• **Required action**
At the line that holds "Instruction: Click the", start repeating, and keep going exactly through the final line of the material; include both ends and skip the pictures.
-- -- --
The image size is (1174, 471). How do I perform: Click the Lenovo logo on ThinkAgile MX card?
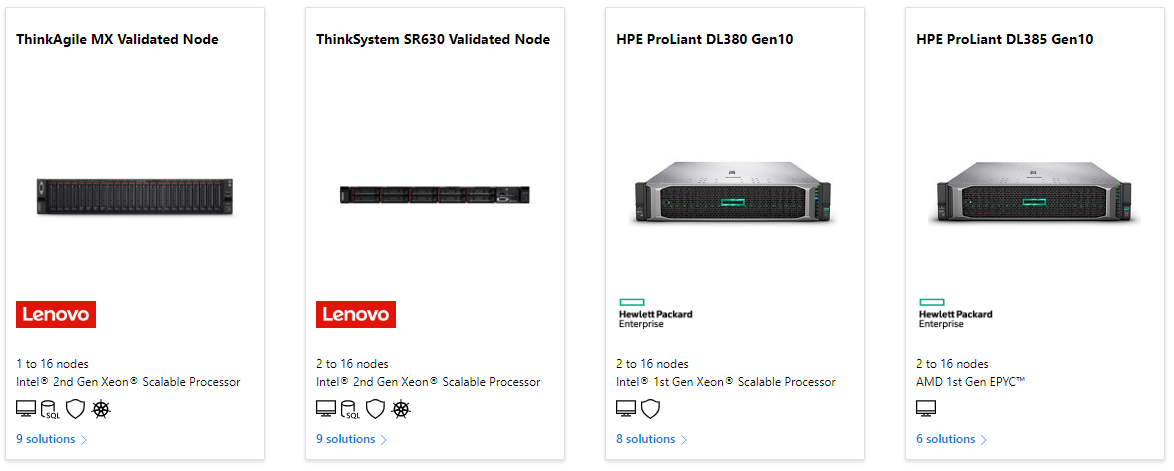(x=56, y=314)
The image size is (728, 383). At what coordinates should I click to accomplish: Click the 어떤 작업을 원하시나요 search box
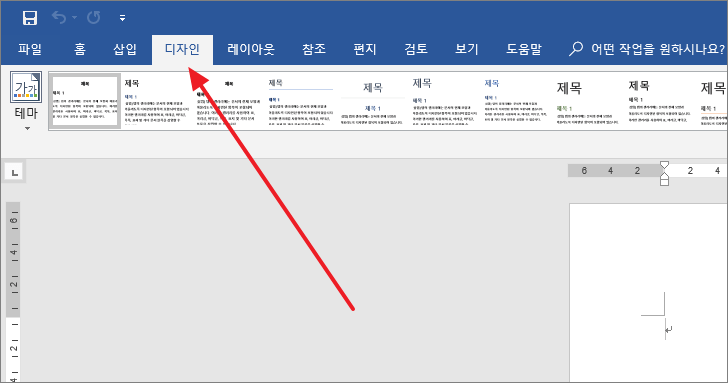[647, 49]
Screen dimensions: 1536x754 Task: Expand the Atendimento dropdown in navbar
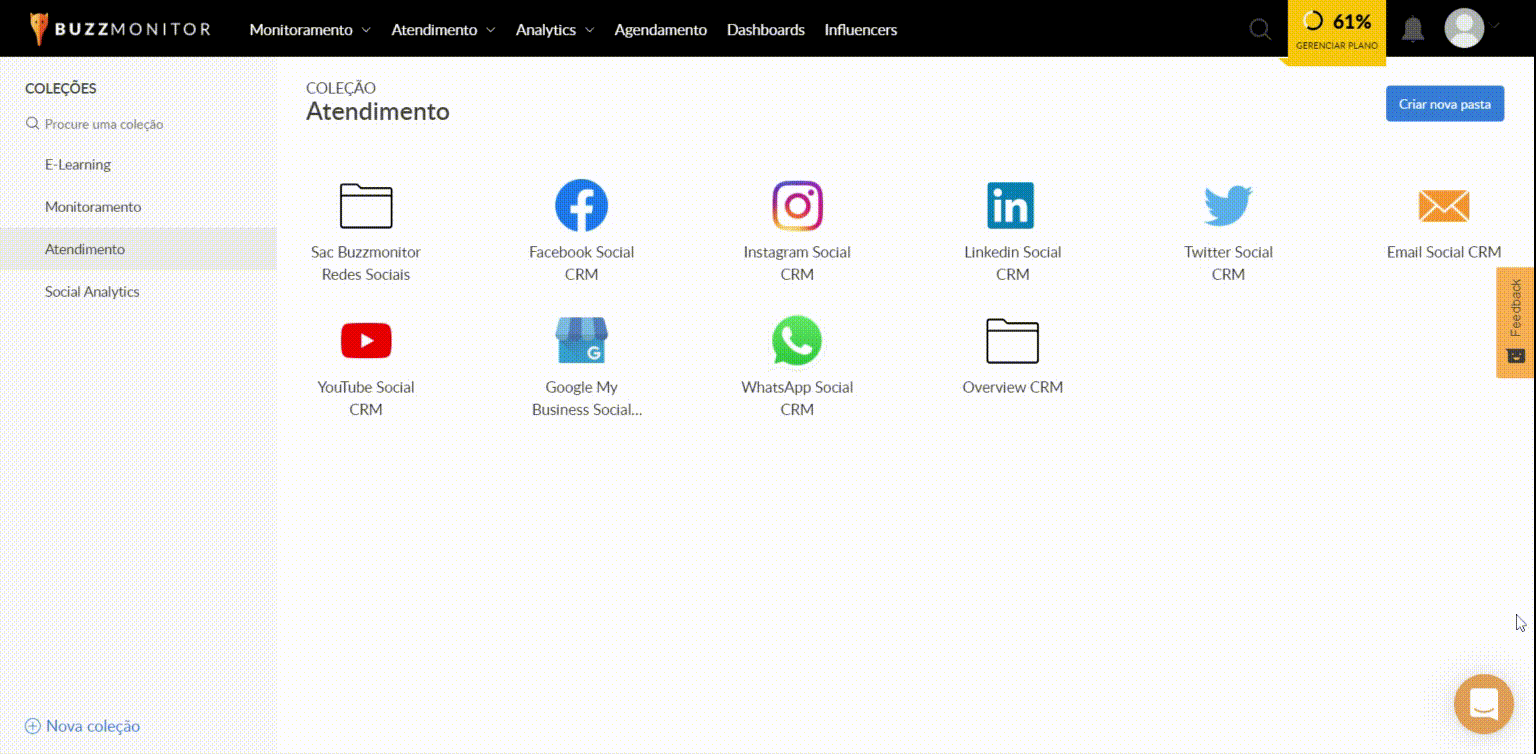(x=443, y=30)
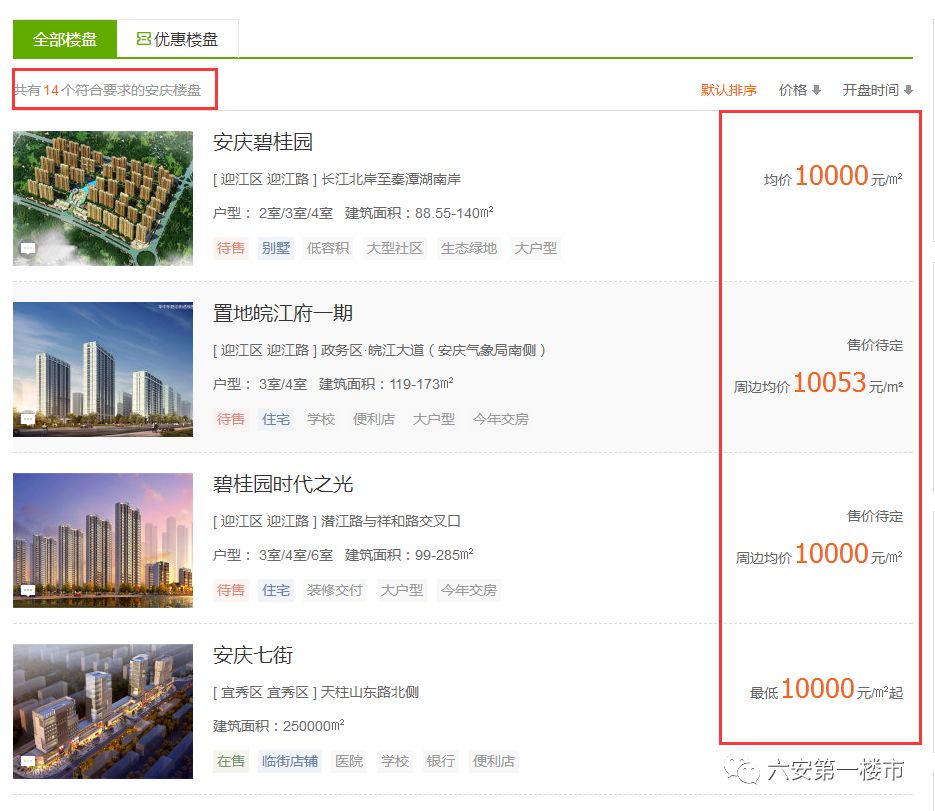935x811 pixels.
Task: Select 默认排序 sorting option
Action: coord(728,90)
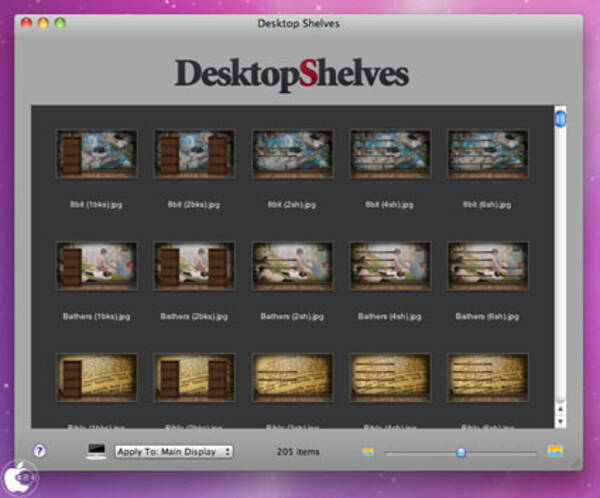
Task: Click the scrollbar thumb at top
Action: (x=560, y=119)
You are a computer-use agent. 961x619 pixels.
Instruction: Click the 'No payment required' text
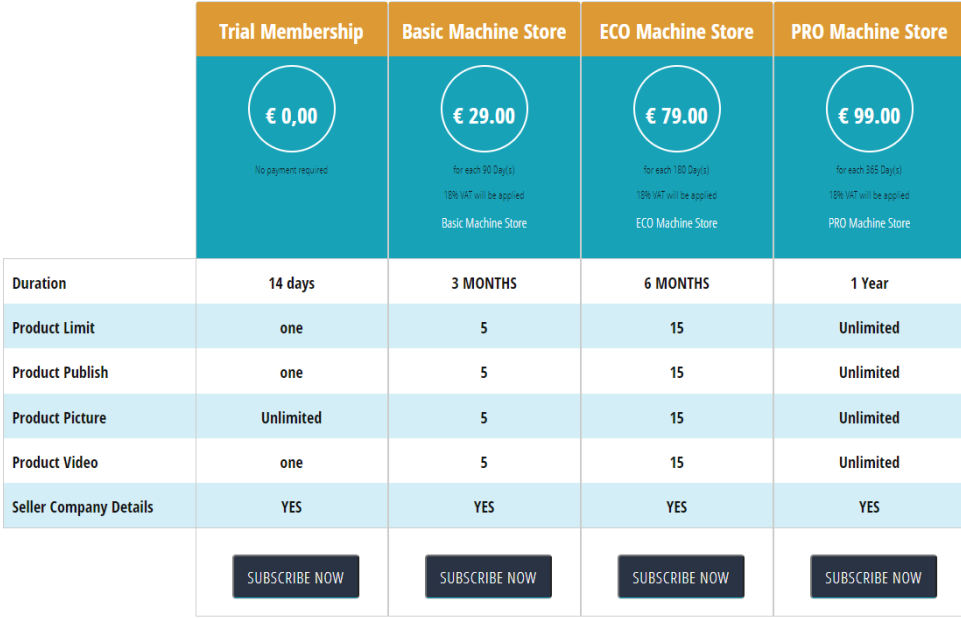(x=291, y=170)
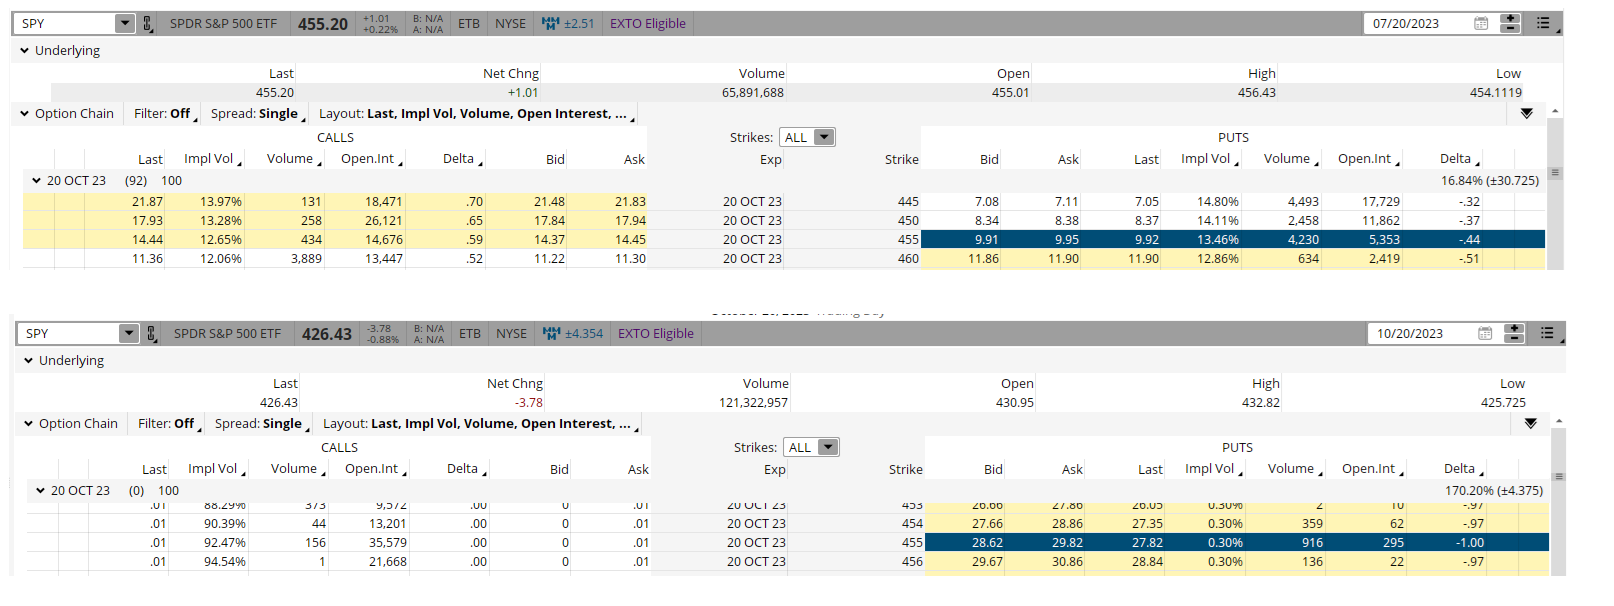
-- -- --
• **Task output**
Instruction: Click the 'No payment required' text
(x=291, y=170)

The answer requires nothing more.